No, because we have "closeted gay people".  "Homosexual" sounds formal, medical and possibly less friendly to me.

"Gay" is what most gay people call themselves (and gay women call themselves both "gay" and "lesbian") and is the term used by proponents of  gay marriage, gay civil rights etc.

If you hear someone talking about homosexual marriage, they are probably against it .

Don't know why.


----------



## sabrinita85

Io penso che il termine _lesbica _non sia dispregiativo, né offensivo: tutto dipende, ovviamente, dal tono con cui viene detto e nel contesto in cui si trova.
Mi chiedo come definisca una lesbica, chi in questo thread ha detto che è *solo *un termine offensivo.

Le donne lesbiche si definiscono loro stesse, appunto, _lesbiche_, per quel che ne so.


----------



## venice

ElaineG said:


> No, because we have "closeted gay people".
> "Gay" is what most gay people call themselves (and gay women call themselves both "gay" and "lesbian") and is the term used by proponents of gay marriage, gay civil rights etc.


 
Infatti se il termine gay viene usato da associazioni per rivendicare matrimoni e diritti significa che queste persone hanno piena coscienza del loro essere e hanno accettato questa presunta diversità anche con serenità. Bye bye


----------



## ElaineG

That's true, Venice, but the distinction you make just doesn't exist in English. As I said, we have "closeted gay people."  And you can say of someone, "He's 100% gay, but he refuses to admit it."


----------



## venice

ElaineG said:


> That's true, Venice, but the distinction you make just doesn't exist in English. As I said, we have "closeted gay people." And you can say of someone, "He's 100% gay, but he refuses to admit it."


 

OK, very interesting! It's the same misunderstanding that there is in Italy and may be all over the world. Bye


----------



## ElaineG

venice said:


> OK, very interesting! It's the same misunderstanding that there is in Italy and may be all over the world.
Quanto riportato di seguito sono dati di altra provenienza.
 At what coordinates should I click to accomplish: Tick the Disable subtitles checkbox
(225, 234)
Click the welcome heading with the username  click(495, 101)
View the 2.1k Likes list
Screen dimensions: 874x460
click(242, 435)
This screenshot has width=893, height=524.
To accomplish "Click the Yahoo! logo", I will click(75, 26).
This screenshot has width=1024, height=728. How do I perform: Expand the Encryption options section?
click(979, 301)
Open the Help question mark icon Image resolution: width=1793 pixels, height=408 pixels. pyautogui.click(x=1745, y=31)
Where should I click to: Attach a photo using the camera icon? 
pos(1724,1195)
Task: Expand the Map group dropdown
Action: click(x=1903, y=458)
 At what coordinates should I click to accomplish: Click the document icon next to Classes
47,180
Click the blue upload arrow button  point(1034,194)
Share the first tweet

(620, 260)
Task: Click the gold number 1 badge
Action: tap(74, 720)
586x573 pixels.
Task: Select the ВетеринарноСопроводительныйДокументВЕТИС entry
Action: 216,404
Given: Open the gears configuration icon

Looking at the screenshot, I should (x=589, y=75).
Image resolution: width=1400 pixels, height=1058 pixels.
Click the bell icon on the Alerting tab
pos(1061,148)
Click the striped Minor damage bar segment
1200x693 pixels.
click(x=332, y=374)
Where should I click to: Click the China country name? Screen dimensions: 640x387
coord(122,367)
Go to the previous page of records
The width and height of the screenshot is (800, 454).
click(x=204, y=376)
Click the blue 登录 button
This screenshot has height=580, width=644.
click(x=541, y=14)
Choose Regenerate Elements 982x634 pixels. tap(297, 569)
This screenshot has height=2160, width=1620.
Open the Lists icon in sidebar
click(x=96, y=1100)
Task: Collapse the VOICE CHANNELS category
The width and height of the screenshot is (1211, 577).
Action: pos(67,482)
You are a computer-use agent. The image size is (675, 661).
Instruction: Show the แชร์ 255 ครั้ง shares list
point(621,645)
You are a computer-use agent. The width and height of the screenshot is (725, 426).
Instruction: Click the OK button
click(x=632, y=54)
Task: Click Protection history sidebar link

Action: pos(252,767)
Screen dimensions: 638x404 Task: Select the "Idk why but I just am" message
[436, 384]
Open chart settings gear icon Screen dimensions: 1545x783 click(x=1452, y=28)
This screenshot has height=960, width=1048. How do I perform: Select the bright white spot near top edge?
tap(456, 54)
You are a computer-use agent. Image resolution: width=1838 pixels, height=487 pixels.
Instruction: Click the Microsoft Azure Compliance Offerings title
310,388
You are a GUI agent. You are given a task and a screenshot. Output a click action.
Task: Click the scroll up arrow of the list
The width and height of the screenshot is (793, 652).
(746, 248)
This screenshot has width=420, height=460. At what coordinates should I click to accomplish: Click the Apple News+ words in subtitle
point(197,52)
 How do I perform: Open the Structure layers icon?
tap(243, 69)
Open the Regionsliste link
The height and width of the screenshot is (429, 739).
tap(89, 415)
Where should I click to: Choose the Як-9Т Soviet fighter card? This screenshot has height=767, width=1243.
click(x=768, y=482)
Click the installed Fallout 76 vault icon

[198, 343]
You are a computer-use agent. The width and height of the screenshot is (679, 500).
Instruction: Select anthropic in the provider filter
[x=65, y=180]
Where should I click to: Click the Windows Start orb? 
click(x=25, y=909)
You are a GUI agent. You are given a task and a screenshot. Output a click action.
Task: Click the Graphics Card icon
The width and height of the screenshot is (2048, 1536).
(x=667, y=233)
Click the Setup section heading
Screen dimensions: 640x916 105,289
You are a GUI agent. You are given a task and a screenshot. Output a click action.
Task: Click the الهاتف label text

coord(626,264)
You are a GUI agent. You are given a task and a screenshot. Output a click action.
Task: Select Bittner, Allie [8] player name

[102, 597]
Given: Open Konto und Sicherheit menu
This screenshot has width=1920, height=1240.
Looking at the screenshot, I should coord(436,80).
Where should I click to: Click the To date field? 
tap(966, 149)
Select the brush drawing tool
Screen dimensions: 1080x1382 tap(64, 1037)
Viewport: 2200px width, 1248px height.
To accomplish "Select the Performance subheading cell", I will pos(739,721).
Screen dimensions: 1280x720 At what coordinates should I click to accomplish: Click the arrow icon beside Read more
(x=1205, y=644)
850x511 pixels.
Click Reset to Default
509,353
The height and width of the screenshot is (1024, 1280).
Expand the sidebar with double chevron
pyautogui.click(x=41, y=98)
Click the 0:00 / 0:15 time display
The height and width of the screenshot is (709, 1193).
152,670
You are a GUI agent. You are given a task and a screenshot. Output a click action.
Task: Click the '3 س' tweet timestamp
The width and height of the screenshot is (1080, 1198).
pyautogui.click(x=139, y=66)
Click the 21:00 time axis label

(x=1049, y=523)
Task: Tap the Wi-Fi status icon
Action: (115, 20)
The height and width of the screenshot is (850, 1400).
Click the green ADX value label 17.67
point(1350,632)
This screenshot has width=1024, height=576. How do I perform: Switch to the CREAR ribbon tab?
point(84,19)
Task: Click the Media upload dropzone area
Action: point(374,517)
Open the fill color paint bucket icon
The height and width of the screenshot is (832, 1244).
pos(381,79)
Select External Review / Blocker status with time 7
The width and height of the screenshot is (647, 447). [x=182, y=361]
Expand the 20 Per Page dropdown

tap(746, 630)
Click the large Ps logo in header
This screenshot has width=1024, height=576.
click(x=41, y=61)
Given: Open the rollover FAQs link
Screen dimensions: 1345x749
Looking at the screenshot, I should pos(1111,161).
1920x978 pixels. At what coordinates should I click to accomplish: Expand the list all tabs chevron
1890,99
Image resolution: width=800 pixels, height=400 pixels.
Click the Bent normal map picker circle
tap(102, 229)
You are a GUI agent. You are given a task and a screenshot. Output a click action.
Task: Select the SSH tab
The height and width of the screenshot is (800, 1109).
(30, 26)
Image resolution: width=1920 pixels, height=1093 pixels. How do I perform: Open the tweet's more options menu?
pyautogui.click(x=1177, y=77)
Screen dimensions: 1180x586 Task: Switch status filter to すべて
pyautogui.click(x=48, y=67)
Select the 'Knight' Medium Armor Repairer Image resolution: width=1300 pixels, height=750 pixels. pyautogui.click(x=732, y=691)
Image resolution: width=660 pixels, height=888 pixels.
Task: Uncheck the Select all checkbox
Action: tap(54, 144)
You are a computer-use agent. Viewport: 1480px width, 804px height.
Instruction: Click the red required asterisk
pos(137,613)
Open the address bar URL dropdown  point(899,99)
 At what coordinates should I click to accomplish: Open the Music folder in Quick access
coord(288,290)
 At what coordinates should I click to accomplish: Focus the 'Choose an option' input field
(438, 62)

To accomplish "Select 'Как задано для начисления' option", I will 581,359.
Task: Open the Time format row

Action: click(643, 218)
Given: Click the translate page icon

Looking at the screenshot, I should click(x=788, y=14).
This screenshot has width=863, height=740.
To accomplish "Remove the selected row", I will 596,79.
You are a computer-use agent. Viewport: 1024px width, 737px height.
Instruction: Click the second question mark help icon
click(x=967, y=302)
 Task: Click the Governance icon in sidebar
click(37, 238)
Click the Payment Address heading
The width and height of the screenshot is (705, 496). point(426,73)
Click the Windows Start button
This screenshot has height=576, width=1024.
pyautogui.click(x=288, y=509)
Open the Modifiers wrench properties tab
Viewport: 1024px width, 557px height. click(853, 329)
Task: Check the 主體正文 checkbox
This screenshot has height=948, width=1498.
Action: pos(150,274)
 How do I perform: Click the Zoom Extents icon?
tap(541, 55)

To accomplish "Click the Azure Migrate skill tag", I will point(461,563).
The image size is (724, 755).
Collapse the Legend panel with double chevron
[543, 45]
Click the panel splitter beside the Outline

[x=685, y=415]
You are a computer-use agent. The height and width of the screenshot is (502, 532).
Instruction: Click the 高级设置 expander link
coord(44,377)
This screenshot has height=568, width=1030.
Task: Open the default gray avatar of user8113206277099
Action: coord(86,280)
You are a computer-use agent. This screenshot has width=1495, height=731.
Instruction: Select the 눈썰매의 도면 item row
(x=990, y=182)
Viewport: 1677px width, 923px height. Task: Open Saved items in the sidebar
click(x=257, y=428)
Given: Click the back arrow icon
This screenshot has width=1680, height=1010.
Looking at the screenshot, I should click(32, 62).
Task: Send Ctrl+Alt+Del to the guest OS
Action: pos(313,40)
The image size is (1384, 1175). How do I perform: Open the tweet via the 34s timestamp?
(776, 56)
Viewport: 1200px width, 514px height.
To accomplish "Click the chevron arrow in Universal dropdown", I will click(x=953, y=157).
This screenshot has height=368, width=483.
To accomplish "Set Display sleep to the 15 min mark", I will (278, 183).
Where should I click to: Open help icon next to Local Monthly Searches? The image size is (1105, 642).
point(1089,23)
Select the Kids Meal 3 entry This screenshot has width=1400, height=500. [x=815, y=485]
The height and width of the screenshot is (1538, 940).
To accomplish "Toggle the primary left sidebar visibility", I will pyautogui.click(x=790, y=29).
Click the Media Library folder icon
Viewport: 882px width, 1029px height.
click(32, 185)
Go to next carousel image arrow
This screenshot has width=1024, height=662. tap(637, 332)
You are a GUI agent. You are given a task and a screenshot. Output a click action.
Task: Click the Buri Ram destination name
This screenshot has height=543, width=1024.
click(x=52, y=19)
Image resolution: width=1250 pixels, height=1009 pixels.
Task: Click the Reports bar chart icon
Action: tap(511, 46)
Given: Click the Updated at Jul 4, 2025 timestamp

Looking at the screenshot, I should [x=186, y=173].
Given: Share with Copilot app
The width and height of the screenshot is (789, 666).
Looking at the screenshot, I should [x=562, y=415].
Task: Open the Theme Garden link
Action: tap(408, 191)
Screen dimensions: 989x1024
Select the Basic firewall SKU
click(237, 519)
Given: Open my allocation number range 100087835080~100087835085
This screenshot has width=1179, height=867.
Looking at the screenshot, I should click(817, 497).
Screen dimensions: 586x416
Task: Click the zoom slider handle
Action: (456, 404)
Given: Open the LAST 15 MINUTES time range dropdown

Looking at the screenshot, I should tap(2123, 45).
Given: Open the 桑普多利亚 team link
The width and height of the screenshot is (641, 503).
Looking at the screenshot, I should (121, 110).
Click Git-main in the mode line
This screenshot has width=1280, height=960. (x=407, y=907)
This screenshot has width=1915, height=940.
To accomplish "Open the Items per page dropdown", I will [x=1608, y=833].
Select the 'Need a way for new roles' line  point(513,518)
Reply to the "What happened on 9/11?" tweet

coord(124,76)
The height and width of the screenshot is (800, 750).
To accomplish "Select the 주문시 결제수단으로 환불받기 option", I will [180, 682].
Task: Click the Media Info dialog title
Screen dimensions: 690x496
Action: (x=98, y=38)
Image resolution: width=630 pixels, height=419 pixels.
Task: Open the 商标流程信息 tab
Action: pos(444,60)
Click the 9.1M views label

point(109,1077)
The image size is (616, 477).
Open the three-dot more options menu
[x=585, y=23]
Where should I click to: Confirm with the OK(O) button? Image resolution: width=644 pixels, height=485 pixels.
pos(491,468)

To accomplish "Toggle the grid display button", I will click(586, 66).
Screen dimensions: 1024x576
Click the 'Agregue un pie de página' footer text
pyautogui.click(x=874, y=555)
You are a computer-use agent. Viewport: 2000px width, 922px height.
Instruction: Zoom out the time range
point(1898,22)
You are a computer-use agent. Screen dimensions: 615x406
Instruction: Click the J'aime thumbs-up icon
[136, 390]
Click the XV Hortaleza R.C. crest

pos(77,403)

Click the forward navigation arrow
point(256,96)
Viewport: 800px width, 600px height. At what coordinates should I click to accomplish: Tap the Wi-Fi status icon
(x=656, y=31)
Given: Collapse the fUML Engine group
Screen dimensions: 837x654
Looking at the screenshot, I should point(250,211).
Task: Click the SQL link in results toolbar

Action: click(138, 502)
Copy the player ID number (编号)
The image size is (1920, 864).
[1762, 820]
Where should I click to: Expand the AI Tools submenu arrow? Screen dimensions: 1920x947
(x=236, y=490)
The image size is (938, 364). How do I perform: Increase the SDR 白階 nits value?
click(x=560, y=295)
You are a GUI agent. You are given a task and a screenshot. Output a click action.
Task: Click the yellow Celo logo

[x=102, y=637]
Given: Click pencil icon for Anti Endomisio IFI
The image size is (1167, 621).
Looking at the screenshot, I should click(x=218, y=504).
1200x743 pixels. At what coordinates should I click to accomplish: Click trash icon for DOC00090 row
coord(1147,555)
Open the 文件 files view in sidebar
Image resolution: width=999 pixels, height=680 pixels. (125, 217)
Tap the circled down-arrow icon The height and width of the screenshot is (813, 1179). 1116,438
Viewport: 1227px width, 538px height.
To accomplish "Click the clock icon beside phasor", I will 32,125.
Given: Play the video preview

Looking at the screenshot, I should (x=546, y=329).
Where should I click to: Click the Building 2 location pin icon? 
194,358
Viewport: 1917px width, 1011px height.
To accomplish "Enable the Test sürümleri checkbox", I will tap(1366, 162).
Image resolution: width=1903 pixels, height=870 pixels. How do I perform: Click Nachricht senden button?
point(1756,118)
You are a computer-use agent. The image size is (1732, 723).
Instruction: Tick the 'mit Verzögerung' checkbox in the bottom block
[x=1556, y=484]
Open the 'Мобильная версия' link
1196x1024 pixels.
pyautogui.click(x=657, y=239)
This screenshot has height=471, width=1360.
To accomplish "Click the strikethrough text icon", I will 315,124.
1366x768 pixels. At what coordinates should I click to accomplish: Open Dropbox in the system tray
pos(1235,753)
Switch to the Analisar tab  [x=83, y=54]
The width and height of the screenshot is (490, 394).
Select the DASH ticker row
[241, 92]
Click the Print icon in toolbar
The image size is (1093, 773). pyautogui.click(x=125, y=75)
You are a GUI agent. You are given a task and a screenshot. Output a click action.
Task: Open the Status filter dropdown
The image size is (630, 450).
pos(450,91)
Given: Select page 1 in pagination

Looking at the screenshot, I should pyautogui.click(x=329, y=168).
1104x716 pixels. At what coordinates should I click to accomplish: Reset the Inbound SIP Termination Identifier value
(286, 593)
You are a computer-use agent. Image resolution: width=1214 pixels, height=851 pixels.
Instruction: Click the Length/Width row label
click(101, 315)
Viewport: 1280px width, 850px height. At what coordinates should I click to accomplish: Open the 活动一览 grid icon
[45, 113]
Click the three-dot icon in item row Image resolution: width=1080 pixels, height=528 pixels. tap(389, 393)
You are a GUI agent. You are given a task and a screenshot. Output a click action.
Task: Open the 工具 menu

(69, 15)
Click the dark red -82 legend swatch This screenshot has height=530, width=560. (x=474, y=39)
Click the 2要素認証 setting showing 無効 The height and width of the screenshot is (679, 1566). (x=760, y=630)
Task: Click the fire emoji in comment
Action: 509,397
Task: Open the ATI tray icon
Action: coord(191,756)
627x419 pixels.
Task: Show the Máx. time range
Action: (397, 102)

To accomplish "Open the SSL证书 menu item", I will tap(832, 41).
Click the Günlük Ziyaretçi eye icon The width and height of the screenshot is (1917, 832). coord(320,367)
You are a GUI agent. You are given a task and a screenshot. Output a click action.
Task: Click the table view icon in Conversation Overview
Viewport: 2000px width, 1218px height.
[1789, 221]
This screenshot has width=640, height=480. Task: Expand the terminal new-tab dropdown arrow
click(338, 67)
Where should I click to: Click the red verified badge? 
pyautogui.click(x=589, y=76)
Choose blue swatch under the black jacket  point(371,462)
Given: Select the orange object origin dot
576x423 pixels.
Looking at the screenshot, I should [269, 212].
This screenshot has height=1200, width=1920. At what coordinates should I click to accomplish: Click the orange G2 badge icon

Bye


 
It's not a misunderstanding.  The words don't mean that in English.


----------



## arirossa

sabrinita85 said:


> Io penso che il termine _lesbica _non sia dispregiativo, né offensivo: tutto dipende, ovviamente, dal tono con cui viene detto e nel contesto in cui si trova.
> Mi chiedo come definisca una lesbica, chi in questo thread ha detto che è *solo *un termine offensivo.
> 
> Le donne lesbiche si definiscono loro stesse, appunto, _lesbiche_, per quel che ne so.


Perfettamente d'accordo, è così.

Io credo che il motivo per cui alcuni lo ritengano un termine offensivo è che mentre chi voleva offendere un uomo omosessuale aveva a disposizione mille termini già pronti per farlo e quindi difficilmente ha usato "gay" o "omosessuale", chi voleva e vuole offendere una donna omosessuale si è trovato sprovvisto di altri mezzi di offesa più pesanti ed ha usato e usa la parola "lesbica". Ecco che nella mente molti di noi riescono facilmente a trovare qualche ricordo in cui la parola è associata ad insulti e la ritengono un insulto in sé, mentre non lo è affatto.


----------



## venice

ElaineG said:


> It's not a misunderstanding. The words don't mean that in English.


 
Now I've  understood. What can I say? I can say that here in Italy the term "gay" was used since about 1970 by media, psychologists and FUORI (Fronte unitario omosessuali rivoluzionari italiani) to mean what I said above, and after more than 30 years it lost the initial meaning.
Now for people it's almost the same. Ciao


----------



## borz

My American gay friends always refer to gays as gays. They never use the word homosexual.


----------



## Raphillon

"Lesbica" or "Lesbian" come from the Greek island of "Lesbo" where Saffo, the poetress lived centuries ago.

Since she wrote (wonderful) poems of love to other women she is considered to be homosexual.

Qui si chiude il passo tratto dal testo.